Abier B. Mansour and her children, Mary Ann and Daniel, were traveling on Flight RJ435 from Amman, Jordan, to Damascus, Syria, on July 5, 2000, when another passenger tried to divert the plane to Germany where he was seeking asylum.
As the hijacker stormed the cockpit, an airline security officer shot and killed the man, according to reports about the accident. A live grenade the hijacker was holding tumbled down the aisle and exploded.
Several people were injured including Mary Ann, who had shrapnel in her arm, and her mother with shrapnel in her legs, said Carmen Lamancusa, Mansour's New Castle attorney who filed the lawsuit in the U.S. District Court for the Western District of Pennsylvania.
Lamancusa said other passengers have filed two lawsuits in the U.S. District Court for Northern Ohio in Cleveland on the same matter. He did not know the details of those lawsuits.
Mansour and her children were heading to Syria to visit her family for the first time in four years since she moved to New Castle and attained her American citizenship, a family member said shortly after the hijacking attempt.

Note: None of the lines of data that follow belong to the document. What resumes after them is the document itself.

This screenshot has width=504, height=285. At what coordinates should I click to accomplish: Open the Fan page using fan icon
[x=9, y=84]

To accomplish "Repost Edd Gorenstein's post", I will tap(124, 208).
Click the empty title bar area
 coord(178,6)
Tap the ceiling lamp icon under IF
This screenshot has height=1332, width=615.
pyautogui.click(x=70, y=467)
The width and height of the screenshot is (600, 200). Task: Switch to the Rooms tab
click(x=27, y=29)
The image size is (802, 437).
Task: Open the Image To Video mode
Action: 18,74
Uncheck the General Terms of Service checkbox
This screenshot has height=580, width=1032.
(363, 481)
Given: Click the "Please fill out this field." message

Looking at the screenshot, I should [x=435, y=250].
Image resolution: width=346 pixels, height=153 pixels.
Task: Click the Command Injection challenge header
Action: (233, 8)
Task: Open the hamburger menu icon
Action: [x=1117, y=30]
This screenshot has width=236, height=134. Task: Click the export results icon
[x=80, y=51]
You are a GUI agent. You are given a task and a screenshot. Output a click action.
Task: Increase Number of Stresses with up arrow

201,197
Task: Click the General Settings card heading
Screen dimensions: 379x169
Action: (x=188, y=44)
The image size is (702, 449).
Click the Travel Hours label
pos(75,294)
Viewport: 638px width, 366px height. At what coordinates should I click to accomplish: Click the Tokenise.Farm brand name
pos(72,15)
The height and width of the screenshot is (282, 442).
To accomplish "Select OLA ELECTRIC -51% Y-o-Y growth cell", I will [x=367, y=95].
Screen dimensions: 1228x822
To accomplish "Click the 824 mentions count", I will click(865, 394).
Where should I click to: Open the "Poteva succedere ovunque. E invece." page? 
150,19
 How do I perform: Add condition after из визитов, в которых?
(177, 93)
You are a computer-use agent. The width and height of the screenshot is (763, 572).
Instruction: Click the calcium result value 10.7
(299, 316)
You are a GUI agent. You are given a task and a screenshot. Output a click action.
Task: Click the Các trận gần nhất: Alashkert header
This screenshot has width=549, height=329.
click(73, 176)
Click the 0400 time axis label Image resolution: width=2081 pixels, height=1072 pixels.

She and her husband, Samir, whose family owns Mary's Bakery & amp; Restaurant in New Castle, live on East Long Avenue.
Lamancusa said in addition to the physical injuries, Abier Mansour and her children are suffering from post-traumatic stress disorder, which has become worse since the Sept. 11 terrorist attacks.
"They see it [the Sept. 11 attacks] on television all the time, and they are having a hard time dealing with it," Lamancusa said.
Abier has been in and out of the hospital with various stress related ailments since the hijacking, her attorney said.
Her lawsuit contends that the airline failed to implement proper safety procedures because it allowed a man with a gun and a grenade to enter the plane and an airline employee to open fire during the pressurized airline flight, causing the hijacker's grenade to go off.
Lamancusa added that once the hijacker was dead, his body was deposited in the flight attendant's station where passengers had to pass by when exiting the plane.
The family is seeking the cost of medical expenses, Abier's lost wages and earning capacity, and Samir's loss of consortium with his wife.